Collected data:

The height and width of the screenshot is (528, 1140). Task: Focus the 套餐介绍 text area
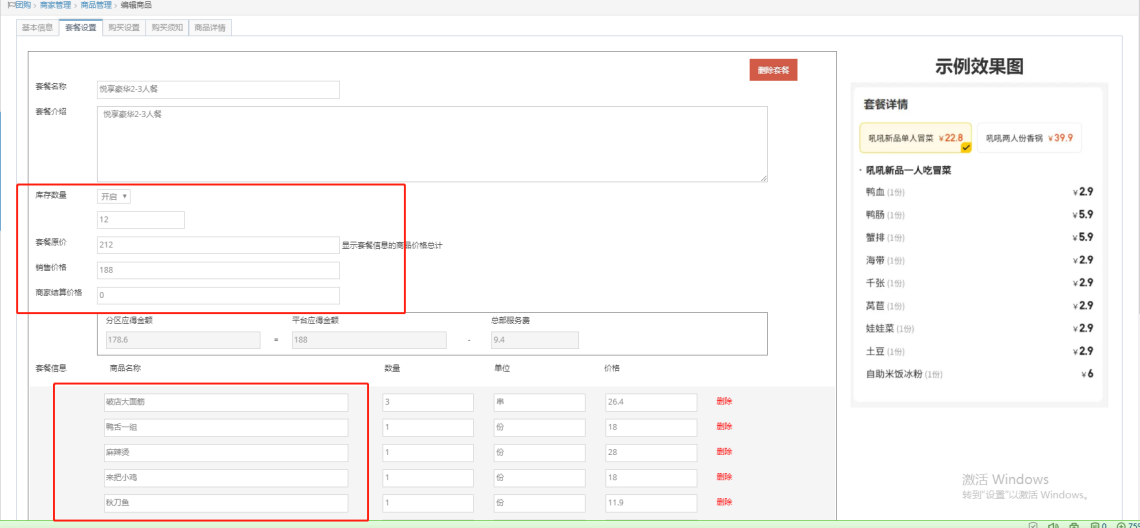click(431, 143)
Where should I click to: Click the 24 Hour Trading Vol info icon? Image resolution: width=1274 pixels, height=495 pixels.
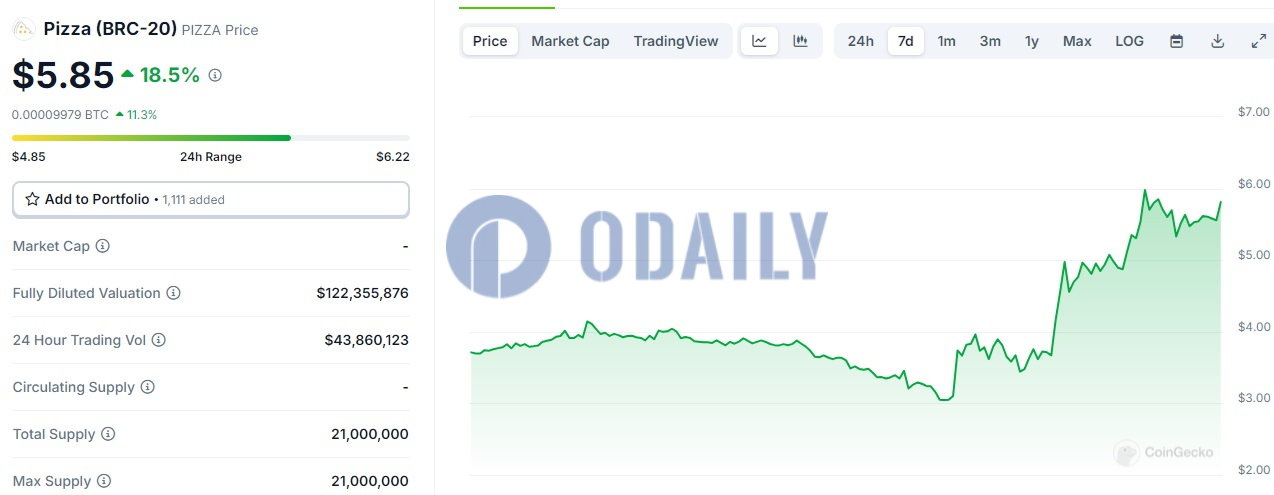click(x=159, y=340)
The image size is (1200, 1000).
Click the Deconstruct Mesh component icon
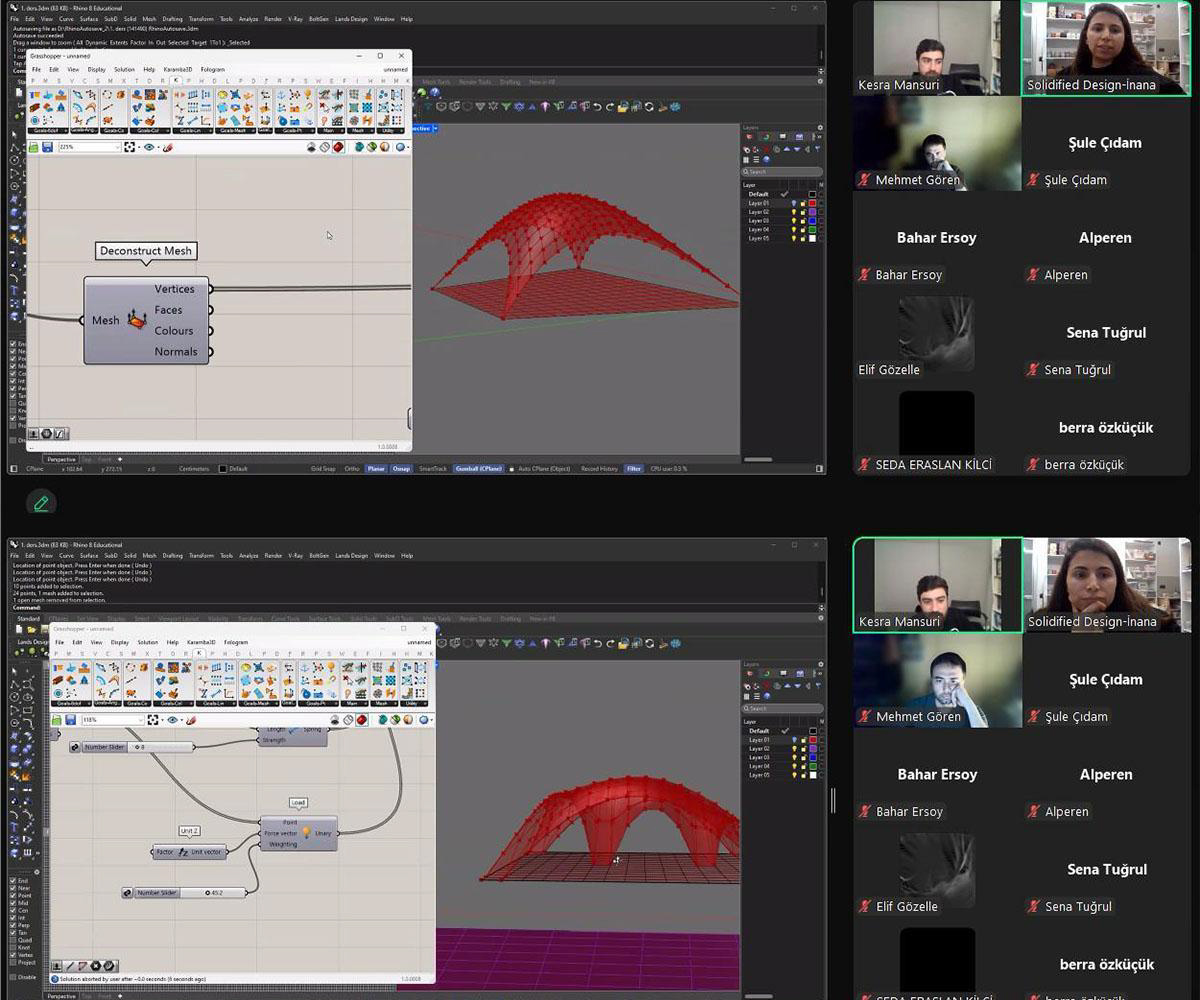[137, 320]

** What the task asks **
Apart from the pictures, every line above must be printed exactly.

** Result for this task **
The height and width of the screenshot is (528, 1140). Task: Focus the 套餐介绍 text area
click(431, 143)
Where should I click to: Click the 24 Hour Trading Vol info icon? Image resolution: width=1274 pixels, height=495 pixels.
click(x=159, y=340)
The image size is (1200, 1000).
Click the Deconstruct Mesh component icon
[137, 320]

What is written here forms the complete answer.